Exercise prompt
Give the lines of the source records as a numbered list, leaving out any blank lines. Begin at the line containing "Given: Click the blue Back button" and stop after the line containing "point(19,577)".

[Source records]
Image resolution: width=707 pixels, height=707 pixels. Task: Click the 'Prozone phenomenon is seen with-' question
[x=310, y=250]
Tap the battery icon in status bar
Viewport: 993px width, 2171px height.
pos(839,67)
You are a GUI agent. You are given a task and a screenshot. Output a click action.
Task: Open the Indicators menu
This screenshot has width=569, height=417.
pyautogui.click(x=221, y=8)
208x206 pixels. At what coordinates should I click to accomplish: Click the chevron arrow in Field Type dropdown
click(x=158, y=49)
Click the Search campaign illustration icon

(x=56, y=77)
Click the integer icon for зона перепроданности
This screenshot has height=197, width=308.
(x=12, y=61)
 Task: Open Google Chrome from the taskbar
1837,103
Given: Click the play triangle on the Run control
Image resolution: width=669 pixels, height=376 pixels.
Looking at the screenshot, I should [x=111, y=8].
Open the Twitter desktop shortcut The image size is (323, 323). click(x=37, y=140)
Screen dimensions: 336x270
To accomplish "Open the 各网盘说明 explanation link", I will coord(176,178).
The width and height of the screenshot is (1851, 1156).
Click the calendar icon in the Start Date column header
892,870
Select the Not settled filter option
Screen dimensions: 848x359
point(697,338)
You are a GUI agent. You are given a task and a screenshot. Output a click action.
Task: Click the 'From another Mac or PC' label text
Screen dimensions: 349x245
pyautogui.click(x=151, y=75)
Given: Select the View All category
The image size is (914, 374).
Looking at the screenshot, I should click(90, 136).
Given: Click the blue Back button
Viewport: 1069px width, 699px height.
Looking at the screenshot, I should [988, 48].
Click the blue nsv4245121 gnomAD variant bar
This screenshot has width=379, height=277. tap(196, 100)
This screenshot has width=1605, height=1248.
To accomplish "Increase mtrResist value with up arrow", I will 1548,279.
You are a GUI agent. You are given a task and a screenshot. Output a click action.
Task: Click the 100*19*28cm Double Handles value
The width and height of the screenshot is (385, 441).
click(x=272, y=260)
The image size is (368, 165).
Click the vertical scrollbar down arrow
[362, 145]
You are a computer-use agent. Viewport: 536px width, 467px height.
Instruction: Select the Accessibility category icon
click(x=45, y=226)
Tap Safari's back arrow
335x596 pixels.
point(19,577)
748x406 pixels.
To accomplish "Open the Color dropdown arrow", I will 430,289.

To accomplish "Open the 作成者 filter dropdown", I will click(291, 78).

Complete output
1. Given: Click the blue Back button
2. Viewport: 1069px width, 699px height.
3. Looking at the screenshot, I should [988, 48].
4. Click the blue nsv4245121 gnomAD variant bar
5. This screenshot has width=379, height=277. tap(196, 100)
6. This screenshot has width=1605, height=1248.
7. To accomplish "Increase mtrResist value with up arrow", I will 1548,279.
8. You are a GUI agent. You are given a task and a screenshot. Output a click action.
9. Task: Click the 100*19*28cm Double Handles value
10. The width and height of the screenshot is (385, 441).
11. click(x=272, y=260)
12. The image size is (368, 165).
13. Click the vertical scrollbar down arrow
14. [362, 145]
15. You are a computer-use agent. Viewport: 536px width, 467px height.
16. Instruction: Select the Accessibility category icon
17. click(x=45, y=226)
18. Tap Safari's back arrow
19. 335x596 pixels.
20. point(19,577)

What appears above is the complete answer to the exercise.